Seven-time USA Diving athlete of the year and three-time Olympian David Boudia announced on Tuesday that he will return to competitive diving, ending his one-year break from the sport following the Olympic Games Rio 2016.
Boudia said he decided in January that he would return to the sport and in June decided to “pull the trigger.”
“I’ve been training since June and hopefully I’m going to make a fourth run to the Olympic Games in Tokyo,” he said Tuesday afternoon in an announcement broadcast on USA Diving’s Facebook page.
Boudia, 28, said that he needed a mental break from the sport and also wanted to make sure that he would be able to remain competitive physically. Those weren’t the only reasons for deciding to return, however.
“More importantly I just saw the amount of opportunity I had to go on a stage to speak, whether to a secular audience or a faith-based audience,” he said. “I think it’s no secret my faith is my No. 1 driver, so being able to see how many people I could impact on this big stage, it’s a huge responsibility. There’s lot of weight to it, and I just want to try to be as faithful as I can.
“I look back on the last four years leading up to Rio and I thought of missed opportunities where I could have been a better mentor to my teammates and more loving to the people coming up to me. I believe God gave me this platform to use it for him, and so that’s a big driver of why I want to continue.”

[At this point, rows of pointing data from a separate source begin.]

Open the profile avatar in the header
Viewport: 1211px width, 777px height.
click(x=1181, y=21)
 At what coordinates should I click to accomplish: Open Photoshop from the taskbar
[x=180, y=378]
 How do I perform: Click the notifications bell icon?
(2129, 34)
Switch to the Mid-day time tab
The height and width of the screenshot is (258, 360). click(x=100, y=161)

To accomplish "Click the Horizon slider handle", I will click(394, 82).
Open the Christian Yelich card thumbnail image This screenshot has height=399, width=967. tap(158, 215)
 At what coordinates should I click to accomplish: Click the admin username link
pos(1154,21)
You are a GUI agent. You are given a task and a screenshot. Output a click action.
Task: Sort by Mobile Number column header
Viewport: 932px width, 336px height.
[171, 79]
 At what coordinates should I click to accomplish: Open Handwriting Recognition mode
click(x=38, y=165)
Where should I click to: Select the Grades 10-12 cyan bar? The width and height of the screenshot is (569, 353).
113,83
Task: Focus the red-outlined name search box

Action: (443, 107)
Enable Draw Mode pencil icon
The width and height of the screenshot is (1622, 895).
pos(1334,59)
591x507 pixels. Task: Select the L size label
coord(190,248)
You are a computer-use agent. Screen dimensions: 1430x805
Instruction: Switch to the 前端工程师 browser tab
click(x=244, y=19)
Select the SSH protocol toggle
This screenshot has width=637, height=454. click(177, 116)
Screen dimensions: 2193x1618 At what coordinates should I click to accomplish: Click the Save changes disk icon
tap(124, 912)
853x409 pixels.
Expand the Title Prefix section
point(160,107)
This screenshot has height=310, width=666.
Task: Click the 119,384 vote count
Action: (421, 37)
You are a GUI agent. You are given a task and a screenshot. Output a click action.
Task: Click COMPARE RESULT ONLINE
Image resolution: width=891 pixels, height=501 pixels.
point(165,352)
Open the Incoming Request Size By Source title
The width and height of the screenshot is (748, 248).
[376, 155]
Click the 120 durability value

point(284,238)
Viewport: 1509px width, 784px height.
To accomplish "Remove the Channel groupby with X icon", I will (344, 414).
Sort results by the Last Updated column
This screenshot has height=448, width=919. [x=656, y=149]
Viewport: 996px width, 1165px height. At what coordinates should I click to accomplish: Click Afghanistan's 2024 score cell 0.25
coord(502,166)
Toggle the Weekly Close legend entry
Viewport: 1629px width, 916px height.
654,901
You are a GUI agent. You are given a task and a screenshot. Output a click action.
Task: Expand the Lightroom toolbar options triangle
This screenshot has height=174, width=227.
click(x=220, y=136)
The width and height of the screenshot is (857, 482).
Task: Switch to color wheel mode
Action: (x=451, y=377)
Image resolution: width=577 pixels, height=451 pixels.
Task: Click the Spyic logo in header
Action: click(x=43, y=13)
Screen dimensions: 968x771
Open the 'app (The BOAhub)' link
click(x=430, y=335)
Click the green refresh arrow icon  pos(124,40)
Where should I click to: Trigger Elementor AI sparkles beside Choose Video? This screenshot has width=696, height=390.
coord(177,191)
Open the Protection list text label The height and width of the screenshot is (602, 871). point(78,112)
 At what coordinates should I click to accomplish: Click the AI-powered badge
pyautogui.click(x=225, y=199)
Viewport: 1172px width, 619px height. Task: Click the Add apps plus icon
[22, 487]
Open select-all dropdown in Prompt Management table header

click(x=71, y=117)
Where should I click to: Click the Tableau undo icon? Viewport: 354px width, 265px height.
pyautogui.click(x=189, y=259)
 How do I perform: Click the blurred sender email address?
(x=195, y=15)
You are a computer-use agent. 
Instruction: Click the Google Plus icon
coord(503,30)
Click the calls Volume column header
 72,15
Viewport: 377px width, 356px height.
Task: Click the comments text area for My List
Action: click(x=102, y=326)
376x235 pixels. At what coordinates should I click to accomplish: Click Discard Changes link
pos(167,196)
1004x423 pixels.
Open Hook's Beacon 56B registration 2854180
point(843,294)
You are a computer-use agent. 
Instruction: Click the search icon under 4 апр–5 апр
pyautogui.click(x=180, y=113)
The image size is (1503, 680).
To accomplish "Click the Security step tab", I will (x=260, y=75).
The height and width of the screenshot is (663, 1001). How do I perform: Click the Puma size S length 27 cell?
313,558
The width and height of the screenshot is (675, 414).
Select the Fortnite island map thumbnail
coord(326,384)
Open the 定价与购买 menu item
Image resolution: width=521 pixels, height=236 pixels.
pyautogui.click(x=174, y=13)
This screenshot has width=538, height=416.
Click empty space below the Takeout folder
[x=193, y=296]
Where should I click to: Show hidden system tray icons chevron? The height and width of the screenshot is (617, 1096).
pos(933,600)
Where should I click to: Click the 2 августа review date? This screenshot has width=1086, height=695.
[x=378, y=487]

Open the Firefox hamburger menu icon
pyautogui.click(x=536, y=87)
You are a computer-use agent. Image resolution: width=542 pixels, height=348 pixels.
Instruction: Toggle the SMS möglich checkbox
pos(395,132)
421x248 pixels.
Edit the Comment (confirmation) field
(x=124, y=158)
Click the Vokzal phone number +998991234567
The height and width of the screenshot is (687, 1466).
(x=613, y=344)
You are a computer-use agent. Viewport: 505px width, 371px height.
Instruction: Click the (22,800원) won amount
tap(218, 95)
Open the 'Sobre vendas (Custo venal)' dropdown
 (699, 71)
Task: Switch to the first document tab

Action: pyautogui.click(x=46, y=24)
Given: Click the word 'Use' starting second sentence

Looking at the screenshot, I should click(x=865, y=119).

Boudia, a 20-time national champion, won a silver medal in the men’s 10-meter synchronized event and a bronze medal in the men’s 10-meter individual event last summer in Rio, before taking a year off to decide on his future.
He announced his return on the campus of Purdue, his alma mater, surrounded by coach Adam Soldati and USA Diving CEO Lee Johnson. Boudia won six NCAA national titles there and in 2016 was inducted into the Purdue Athletics Hall of Fame.
In addition to his two medals won in 2016, Boudia also came home from London with a gold medal in men’s 10-meter individual event and a bronze medal in 10-meter synchro at the 2012 Olympics. In 2008, he finished fifth in 10-meter synchro and 10th in 10-meter individual.
Boudia’s 2012 Olympic gold medal was the first for a U.S. man in the 10-meter event since Greg Louganis in 1988.
Boudia and his wife Sonnie had their second child on Aug. 24.
“I’m going for another Olympics and it’s not going to be easy, but my wife has been unbelievably supportive,” he said. “She was a little dumbfounded when I said it in January, but as it’s gone on she’s been awesome and loving so I’m extremely thankful for her as well.”